▶ **EXERCISE DETAILS**
Find each line in the records below that contains the word "Enable", and copy it out.

▶ **GIVEN RECORDS**

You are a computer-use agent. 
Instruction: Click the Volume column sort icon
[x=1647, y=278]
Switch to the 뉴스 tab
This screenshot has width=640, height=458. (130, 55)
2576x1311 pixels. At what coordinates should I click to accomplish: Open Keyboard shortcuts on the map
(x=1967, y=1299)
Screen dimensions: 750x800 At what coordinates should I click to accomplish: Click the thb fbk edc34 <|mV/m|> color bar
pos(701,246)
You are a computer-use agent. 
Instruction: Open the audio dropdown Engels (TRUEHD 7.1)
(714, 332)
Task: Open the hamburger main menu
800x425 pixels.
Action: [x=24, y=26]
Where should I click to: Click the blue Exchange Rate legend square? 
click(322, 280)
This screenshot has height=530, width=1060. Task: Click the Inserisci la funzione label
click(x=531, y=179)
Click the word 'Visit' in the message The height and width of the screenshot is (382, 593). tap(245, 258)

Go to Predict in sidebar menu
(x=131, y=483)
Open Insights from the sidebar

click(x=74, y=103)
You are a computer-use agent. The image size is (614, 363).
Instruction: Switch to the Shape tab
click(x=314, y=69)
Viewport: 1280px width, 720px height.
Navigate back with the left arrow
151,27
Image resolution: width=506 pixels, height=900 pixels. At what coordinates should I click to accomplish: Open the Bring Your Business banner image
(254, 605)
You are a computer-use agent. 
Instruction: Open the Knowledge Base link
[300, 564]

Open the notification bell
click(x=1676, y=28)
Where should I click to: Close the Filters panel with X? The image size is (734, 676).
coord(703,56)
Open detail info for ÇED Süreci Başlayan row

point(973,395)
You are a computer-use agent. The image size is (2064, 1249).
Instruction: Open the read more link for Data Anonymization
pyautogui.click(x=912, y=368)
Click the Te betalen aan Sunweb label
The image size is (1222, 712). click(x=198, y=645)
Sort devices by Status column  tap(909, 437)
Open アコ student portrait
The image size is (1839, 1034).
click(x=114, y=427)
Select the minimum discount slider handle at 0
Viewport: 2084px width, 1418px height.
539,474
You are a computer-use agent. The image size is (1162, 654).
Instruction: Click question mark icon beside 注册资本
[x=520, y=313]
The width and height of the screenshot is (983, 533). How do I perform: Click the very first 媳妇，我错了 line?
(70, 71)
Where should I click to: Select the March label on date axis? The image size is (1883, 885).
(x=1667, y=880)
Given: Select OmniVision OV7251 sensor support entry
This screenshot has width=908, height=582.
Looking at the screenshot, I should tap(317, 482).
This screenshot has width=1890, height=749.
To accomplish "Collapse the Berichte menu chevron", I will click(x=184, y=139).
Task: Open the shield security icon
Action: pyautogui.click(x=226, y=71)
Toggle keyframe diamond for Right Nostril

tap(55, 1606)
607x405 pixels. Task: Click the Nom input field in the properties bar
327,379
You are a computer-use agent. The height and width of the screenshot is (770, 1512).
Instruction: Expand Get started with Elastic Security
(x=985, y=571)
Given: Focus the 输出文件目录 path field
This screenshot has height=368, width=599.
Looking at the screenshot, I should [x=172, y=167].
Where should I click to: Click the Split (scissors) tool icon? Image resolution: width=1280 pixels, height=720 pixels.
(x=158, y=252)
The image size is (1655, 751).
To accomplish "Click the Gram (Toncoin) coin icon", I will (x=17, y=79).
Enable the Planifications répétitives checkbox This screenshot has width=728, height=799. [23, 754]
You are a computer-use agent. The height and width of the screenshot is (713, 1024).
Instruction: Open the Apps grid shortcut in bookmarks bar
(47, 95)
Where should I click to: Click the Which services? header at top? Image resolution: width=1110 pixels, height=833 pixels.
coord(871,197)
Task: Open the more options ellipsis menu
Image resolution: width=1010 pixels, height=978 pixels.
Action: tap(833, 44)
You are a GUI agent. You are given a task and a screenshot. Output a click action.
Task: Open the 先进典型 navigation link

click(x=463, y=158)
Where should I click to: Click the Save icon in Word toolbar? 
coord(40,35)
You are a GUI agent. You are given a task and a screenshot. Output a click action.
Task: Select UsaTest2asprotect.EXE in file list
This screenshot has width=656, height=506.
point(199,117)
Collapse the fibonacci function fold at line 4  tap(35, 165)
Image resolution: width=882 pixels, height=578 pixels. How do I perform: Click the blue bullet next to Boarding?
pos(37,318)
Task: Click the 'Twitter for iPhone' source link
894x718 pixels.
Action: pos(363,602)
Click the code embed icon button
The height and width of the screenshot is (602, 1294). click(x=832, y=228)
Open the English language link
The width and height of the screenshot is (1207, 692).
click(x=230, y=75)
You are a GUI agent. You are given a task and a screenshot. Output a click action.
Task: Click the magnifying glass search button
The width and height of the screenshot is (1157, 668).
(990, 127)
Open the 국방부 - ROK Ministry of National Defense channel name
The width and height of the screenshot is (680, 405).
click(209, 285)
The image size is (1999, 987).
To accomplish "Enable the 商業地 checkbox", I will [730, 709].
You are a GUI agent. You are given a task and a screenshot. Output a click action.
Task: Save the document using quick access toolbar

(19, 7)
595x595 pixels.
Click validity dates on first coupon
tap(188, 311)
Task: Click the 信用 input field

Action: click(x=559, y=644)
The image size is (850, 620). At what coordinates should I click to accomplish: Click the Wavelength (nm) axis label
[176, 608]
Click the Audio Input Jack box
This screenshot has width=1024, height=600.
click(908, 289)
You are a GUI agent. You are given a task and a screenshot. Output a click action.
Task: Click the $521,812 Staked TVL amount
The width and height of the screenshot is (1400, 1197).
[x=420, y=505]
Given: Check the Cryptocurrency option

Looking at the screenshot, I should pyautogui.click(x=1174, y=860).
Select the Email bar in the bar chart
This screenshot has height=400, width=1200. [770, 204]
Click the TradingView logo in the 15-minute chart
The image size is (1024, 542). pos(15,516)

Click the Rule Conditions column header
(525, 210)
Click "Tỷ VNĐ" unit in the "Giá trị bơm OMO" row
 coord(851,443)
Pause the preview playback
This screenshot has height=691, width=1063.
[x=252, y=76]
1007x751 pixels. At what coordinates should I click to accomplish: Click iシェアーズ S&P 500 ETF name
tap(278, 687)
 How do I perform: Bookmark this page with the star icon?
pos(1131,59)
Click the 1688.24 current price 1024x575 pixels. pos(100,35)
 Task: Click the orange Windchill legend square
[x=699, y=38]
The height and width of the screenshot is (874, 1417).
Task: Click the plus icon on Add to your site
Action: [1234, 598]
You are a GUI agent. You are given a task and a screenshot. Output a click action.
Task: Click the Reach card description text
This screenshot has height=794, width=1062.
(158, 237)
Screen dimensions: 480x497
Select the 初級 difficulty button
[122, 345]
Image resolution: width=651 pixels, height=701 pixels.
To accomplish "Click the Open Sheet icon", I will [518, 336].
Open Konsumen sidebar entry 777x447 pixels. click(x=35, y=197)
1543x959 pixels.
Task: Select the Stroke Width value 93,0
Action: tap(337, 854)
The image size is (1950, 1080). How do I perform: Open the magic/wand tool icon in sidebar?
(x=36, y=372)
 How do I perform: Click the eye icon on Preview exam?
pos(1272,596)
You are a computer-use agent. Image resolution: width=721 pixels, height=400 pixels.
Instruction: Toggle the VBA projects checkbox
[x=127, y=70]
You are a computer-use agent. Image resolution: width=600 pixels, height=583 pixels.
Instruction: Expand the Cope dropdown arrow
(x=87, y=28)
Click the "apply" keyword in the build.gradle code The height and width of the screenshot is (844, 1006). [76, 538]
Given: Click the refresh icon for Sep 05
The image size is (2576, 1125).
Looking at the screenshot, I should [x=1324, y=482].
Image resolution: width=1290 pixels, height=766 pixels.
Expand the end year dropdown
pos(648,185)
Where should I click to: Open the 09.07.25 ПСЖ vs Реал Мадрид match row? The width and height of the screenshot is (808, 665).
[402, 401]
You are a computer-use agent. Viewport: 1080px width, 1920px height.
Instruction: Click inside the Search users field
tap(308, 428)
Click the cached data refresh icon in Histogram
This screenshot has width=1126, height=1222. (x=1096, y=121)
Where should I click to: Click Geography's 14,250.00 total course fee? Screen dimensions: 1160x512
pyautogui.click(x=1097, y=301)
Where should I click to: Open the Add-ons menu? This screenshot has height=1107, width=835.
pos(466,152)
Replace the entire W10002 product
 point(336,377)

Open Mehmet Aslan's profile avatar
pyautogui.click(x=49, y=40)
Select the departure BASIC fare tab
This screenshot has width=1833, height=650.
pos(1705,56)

▶ **WRITTEN SOLUTION**
Enable the Planifications répétitives checkbox This screenshot has width=728, height=799. [23, 754]
To accomplish "Enable the 商業地 checkbox", I will [730, 709].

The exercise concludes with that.